[Stored records]

───

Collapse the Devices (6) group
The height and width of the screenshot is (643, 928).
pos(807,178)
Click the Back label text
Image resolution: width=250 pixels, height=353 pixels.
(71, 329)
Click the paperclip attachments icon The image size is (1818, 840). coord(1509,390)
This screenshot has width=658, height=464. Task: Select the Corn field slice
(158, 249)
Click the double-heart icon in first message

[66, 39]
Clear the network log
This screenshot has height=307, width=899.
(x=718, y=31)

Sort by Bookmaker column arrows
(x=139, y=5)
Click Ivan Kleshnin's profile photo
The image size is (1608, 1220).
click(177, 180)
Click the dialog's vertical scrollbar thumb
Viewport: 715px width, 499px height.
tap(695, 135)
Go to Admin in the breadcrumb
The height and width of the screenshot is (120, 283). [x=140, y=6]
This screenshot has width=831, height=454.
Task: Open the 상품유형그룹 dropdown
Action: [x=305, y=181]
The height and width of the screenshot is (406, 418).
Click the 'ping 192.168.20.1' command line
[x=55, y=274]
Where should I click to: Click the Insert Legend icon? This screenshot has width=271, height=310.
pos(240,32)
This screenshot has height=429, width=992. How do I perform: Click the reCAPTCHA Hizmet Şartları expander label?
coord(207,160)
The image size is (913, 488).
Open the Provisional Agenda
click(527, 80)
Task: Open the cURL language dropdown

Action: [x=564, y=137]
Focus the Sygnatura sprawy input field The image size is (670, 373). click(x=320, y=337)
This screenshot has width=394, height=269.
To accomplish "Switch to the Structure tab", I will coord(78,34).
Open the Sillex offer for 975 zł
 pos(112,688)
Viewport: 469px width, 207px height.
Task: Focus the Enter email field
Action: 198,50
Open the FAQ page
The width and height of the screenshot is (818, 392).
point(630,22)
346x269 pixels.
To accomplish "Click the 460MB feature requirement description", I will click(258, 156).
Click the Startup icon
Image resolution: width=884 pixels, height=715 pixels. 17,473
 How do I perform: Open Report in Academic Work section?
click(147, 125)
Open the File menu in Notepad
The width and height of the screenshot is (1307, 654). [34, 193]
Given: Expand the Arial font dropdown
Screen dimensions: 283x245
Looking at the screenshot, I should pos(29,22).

───

== About this exercise ==
All the data above should be set down a second time, exactly.

== Expected answer ==
Collapse the Devices (6) group
The height and width of the screenshot is (643, 928).
pos(807,178)
Click the Back label text
Image resolution: width=250 pixels, height=353 pixels.
(71, 329)
Click the paperclip attachments icon The image size is (1818, 840). coord(1509,390)
This screenshot has width=658, height=464. Task: Select the Corn field slice
(158, 249)
Click the double-heart icon in first message

[66, 39]
Clear the network log
This screenshot has height=307, width=899.
(x=718, y=31)

Sort by Bookmaker column arrows
(x=139, y=5)
Click Ivan Kleshnin's profile photo
The image size is (1608, 1220).
click(177, 180)
Click the dialog's vertical scrollbar thumb
Viewport: 715px width, 499px height.
tap(695, 135)
Go to Admin in the breadcrumb
The height and width of the screenshot is (120, 283). [x=140, y=6]
This screenshot has width=831, height=454.
Task: Open the 상품유형그룹 dropdown
Action: [x=305, y=181]
The height and width of the screenshot is (406, 418).
Click the 'ping 192.168.20.1' command line
[x=55, y=274]
Where should I click to: Click the Insert Legend icon? This screenshot has width=271, height=310.
pos(240,32)
This screenshot has height=429, width=992. How do I perform: Click the reCAPTCHA Hizmet Şartları expander label?
coord(207,160)
The image size is (913, 488).
Open the Provisional Agenda
click(527, 80)
Task: Open the cURL language dropdown

Action: [x=564, y=137]
Focus the Sygnatura sprawy input field The image size is (670, 373). click(x=320, y=337)
This screenshot has width=394, height=269.
To accomplish "Switch to the Structure tab", I will coord(78,34).
Open the Sillex offer for 975 zł
 pos(112,688)
Viewport: 469px width, 207px height.
Task: Focus the Enter email field
Action: 198,50
Open the FAQ page
The width and height of the screenshot is (818, 392).
point(630,22)
346x269 pixels.
To accomplish "Click the 460MB feature requirement description", I will click(258, 156).
Click the Startup icon
Image resolution: width=884 pixels, height=715 pixels. 17,473
 How do I perform: Open Report in Academic Work section?
click(147, 125)
Open the File menu in Notepad
The width and height of the screenshot is (1307, 654). [34, 193]
Given: Expand the Arial font dropdown
Screen dimensions: 283x245
Looking at the screenshot, I should pos(29,22).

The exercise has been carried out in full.